Work instructions: All of the entries need to be set down exactly as they read.

Recorded data:

────────────────

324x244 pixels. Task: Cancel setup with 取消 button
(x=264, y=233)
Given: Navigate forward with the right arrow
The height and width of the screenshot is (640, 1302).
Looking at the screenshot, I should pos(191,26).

────────────────

Solution:
324x244 pixels. Task: Cancel setup with 取消 button
(x=264, y=233)
Given: Navigate forward with the right arrow
The height and width of the screenshot is (640, 1302).
Looking at the screenshot, I should pos(191,26).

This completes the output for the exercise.